Well, of course, not always is shade what you want. But I’ve learned to dislike bright sunshine when shooting flowers. Without clouds to diffuse the sunlight, the lighting is just too harsh. And even if you hold a diffuser between the sun and the flower with your left hand while holding the camera with your right hand, there is always the background that will be a mix of bright and dark areas. I find such a background very distracting, and improving it in Lightroom is time consuming, if not challenging.
So the story is that on Sunday I drove to our local botanic garden in hopes for some nice flowers and photos. The flowers were nice all right, with lots in bloom. However the overcast day that I was in hopes of having (for the diffused light) turned into a 100% sunny day almost as soon as I got there. I was not happy with any of the flowers I shot in the sunny conditions.

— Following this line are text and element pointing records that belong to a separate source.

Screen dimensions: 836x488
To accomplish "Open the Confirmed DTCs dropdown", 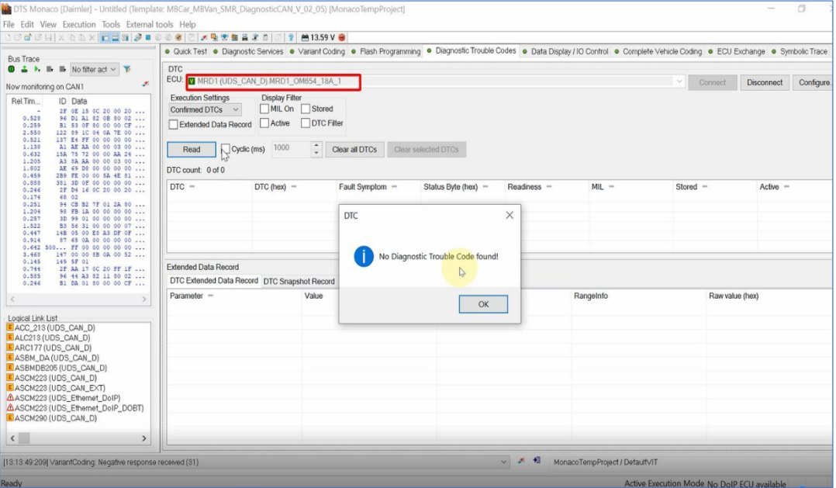I will [x=206, y=110].
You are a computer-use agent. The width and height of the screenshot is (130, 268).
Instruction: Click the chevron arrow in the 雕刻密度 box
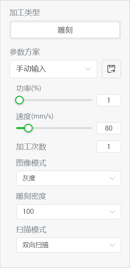(x=112, y=212)
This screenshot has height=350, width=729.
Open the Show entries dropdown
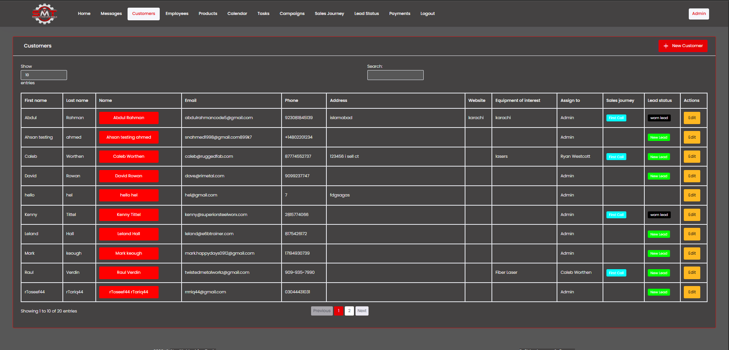coord(44,75)
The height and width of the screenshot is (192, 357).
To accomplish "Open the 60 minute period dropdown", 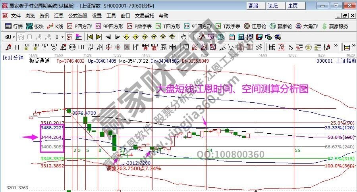I will [x=10, y=37].
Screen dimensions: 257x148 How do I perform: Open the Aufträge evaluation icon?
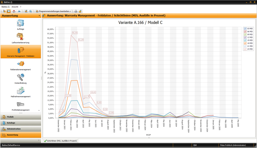click(21, 23)
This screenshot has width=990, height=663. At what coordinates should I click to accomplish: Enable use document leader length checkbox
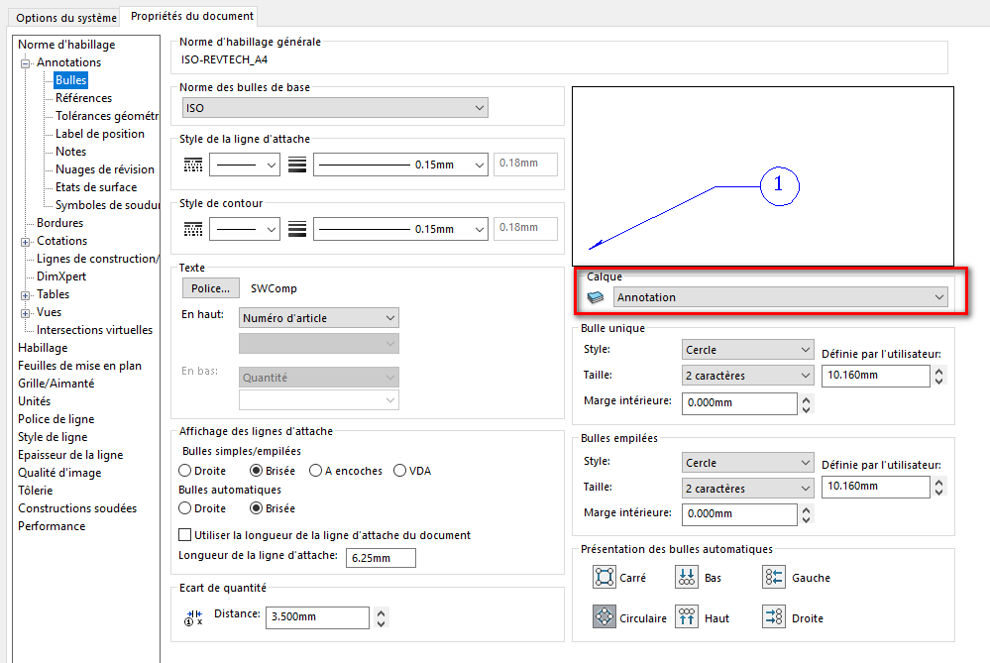coord(185,535)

I did find one bed of pink flowers in the shade of some tall evergreen bushes. I like the image below. You will see that there a no deep dark shadows on the flower, nor bright or blown out highlights.
With my mFT cameras (Panasonic and Olympus) I generally hope for enough light to shoot at ISO800 or less, and at a minimum shutter speed of 1/250 to account for possible plant movement. It is also be nice if I can get away with a aperture as small as F8, though I typically shoot wider open than that. I might use F8 (on mFT) for the depth of field, but all too often F8 brings too much of the background in focus.
Panasonic GX80/85 with Olympus 60mm F2.8 Macro
1/160 sec, F4, ISO 200
This photo was taken at 1/160sec, F4 and ISO200. It looks like I was shooting in aperture priority and neglected to see that the shutter speed was below my target minimum of 1/250 sec. Nevertheless 1/160 was quite adequate for the day’s wind conditions. Also, I was able to hold the camera very steady because I was sitting on an 8” stool with my elbows on my thighs.
But notice that although the flower was in shade, the background was not in the shade and was a bit blotchy with dark and bright spots... which I find annoying. I did, however, use the radial tool in Lightroom to darken the area outside of the flower.